_Quoted passage:_
++++++++

7K views 65 replies 16 participants last post by  BlueFlameRunner235 
#1 · (Edited)
Hey all, this is my first post here so I apologize if I make any goofs. Right so the 57 in question is my 4 door 210 that I'm planing on doing at first a good old school racer/cruiser that I can build out to higher levels when time/funds/and needs/wants permit.

I got the car down in Lansing a few months back and have been daily driving it to and from work (35 mile round trip) without much complaint. The original 235 does very well as a regular driver and gets decent milage with the three on the tree (I'm getting 16 to 17mpg), it has plenty of get up and go but sadly does need to be gone through as the lifters start clattering loudly if it's under to much load like climbing a decent hill or going to fast. Being original doesn't help ether as I have to run lead additive as well which has already gotten annoying. Luckily for me the previous owner put fresh tires on it, had the front suspension gone through with fresh bushings and shocks, along with new leaf springs and shocks at the back giving it a nice little stance, he also had a.dual master cylinder installed with a disc brake conversion on the front along with fresh brakes at the back.

Now note I dont plan on getting rid of the three speed and 235 as I'm going to save them for another project. But for now the first plan of action is to get the 235 squared away with a new remanufactured head with hardened valve seats (gonna keep the original as a spare), a new set of push rods (two are bent from what I can see), a new rocker oil tube (someone did the old school trick of crushing the line), give the lifters a good clean up, and the corresponding gaskets to get the job done.

Once the blue flame is all set and happier the next step is to track down a good four speed I can bolt in for some better drivability, after that I'll just be gathering the bits I need to swap in the 1957 Corvette 283 I picked up at the first show I attended.

++++++++

_Rows of pointing data:_
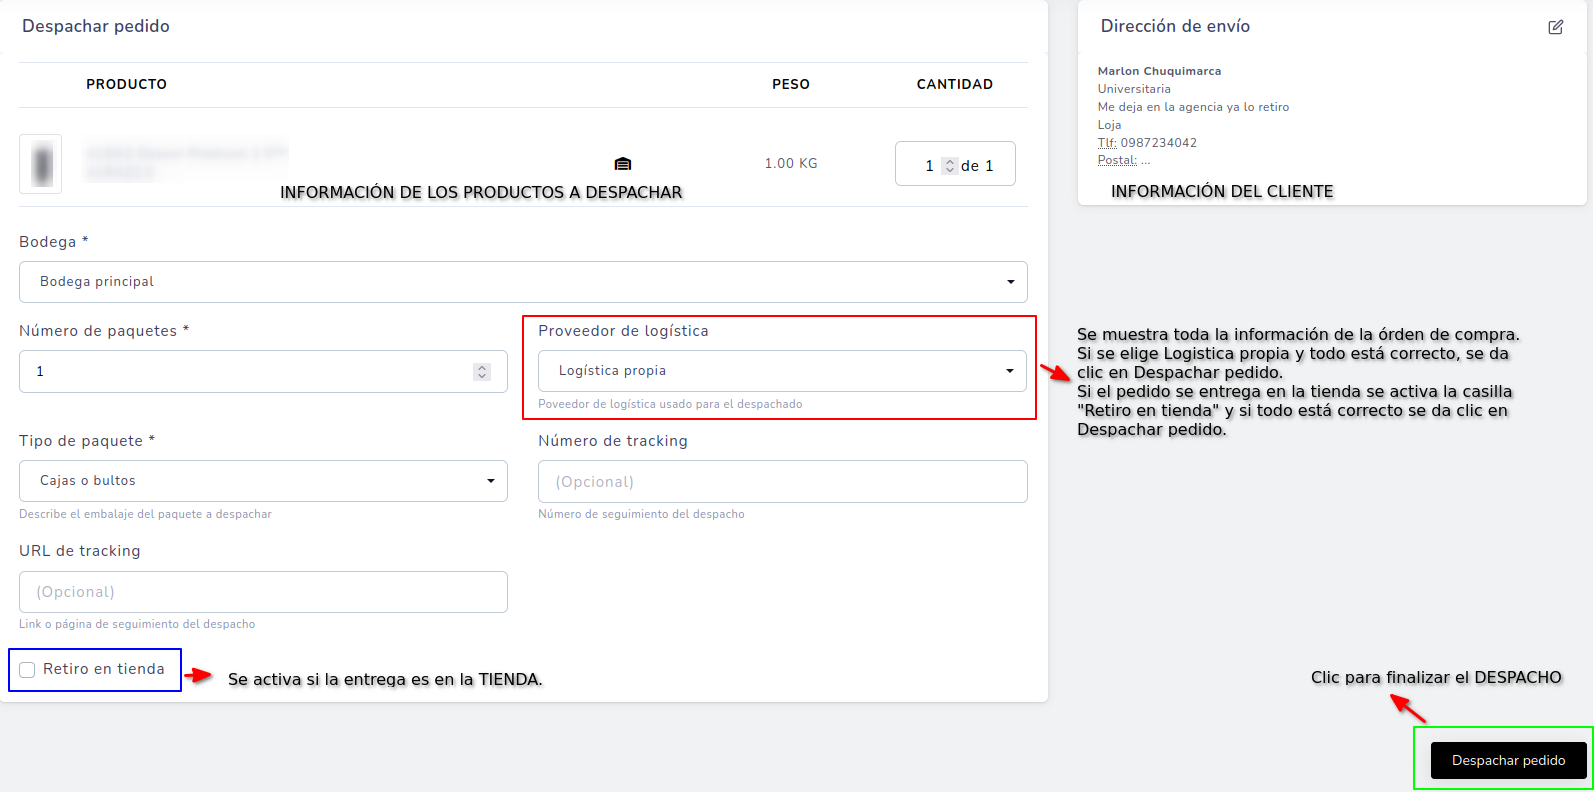
Task: Click the PESO column header
Action: (791, 85)
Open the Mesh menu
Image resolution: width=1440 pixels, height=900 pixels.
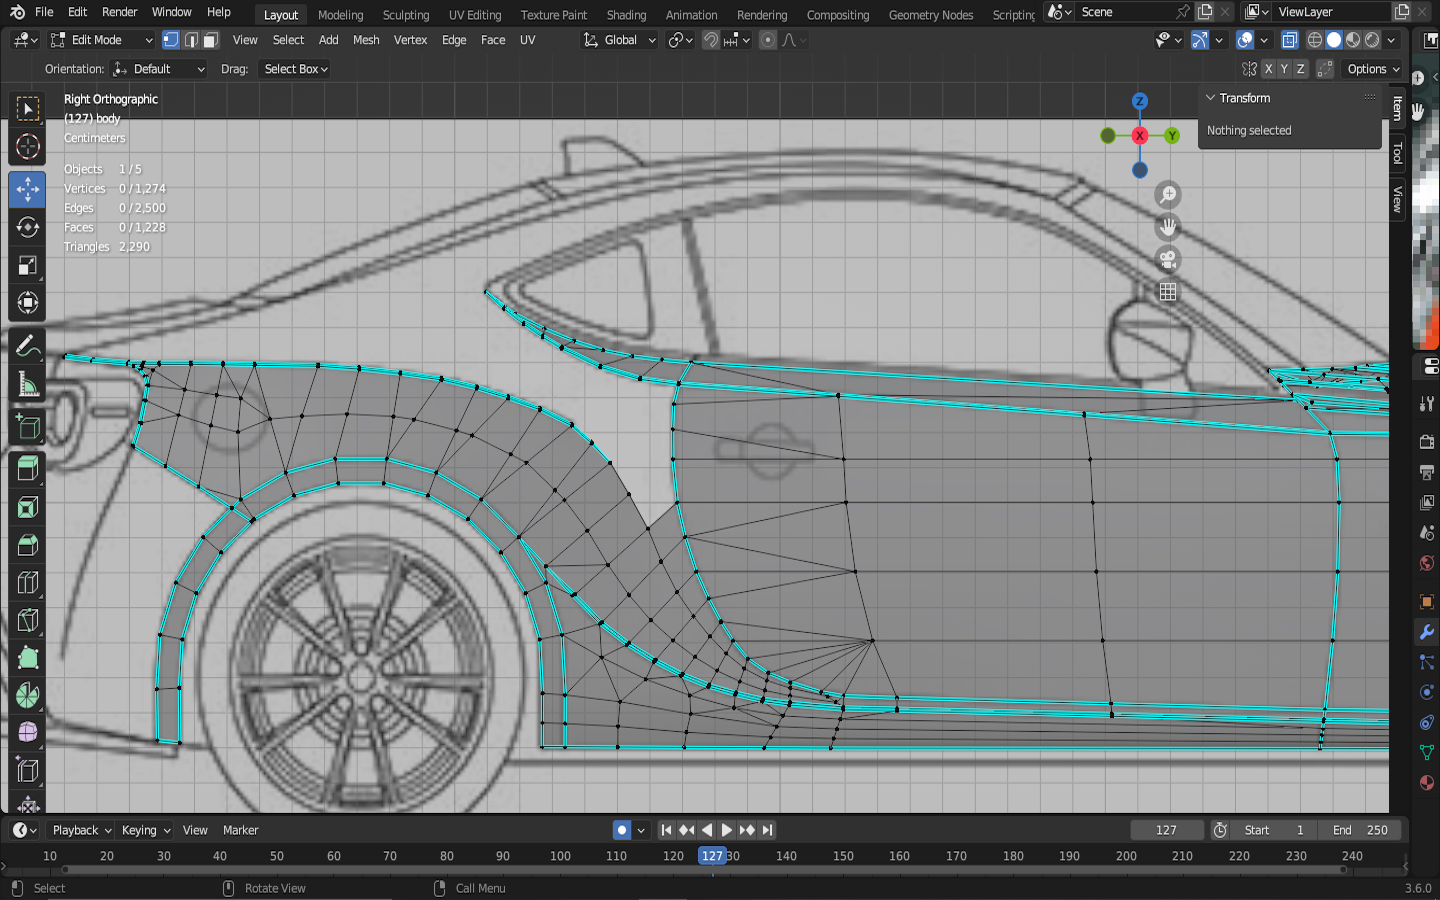pyautogui.click(x=366, y=40)
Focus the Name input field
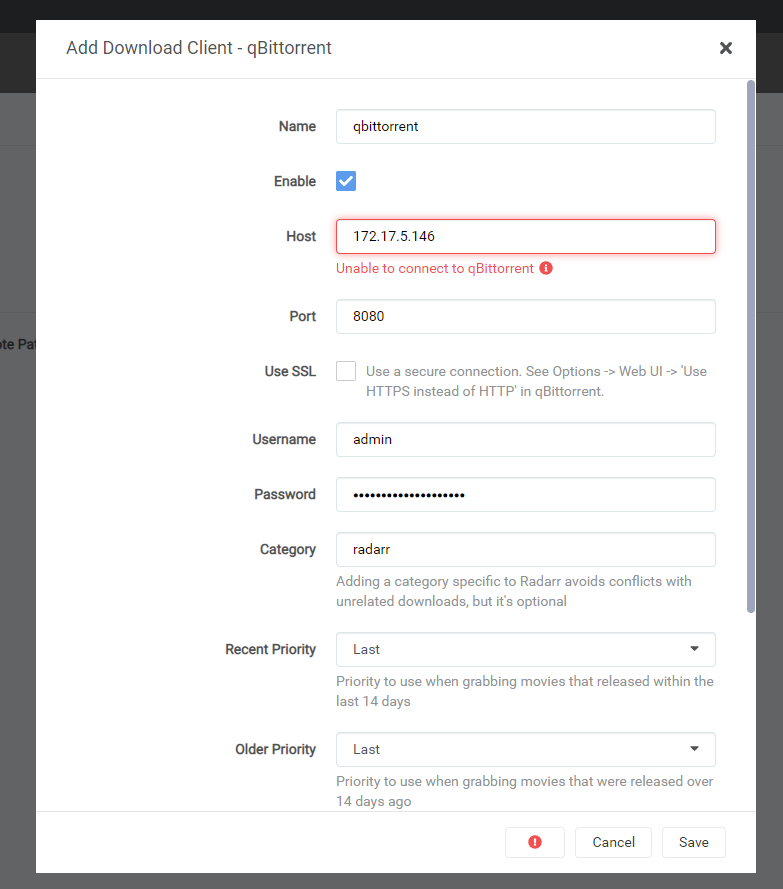Image resolution: width=783 pixels, height=889 pixels. [525, 126]
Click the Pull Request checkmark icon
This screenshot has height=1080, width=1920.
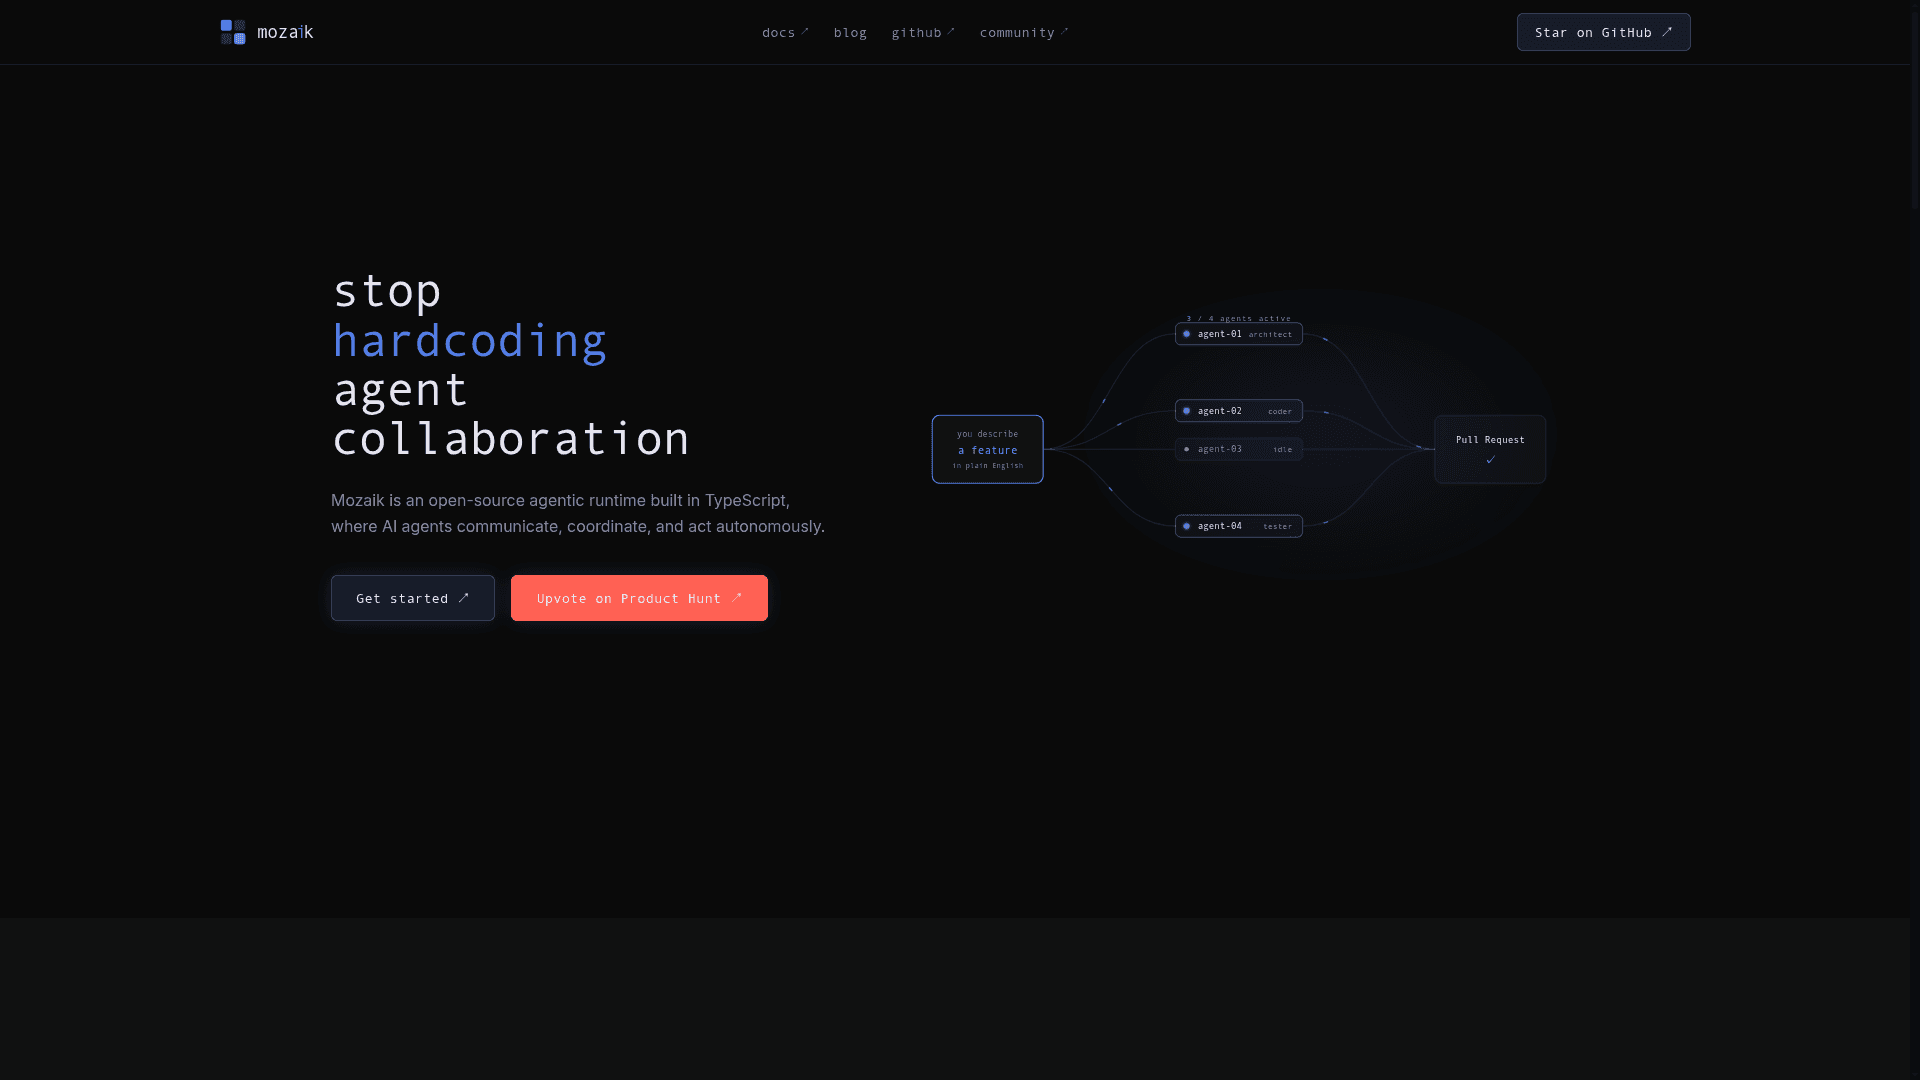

++++++++

_The exercise:_ The forum post about the 1957 car lists the work planned for getting the 235 engine squared away. Name every item on that list.

_The solution:_
- A new remanufactured head with hardened valve seats
- A new set of push rods
- A new rocker oil tube
- A good clean-up of the lifters
- The corresponding gaskets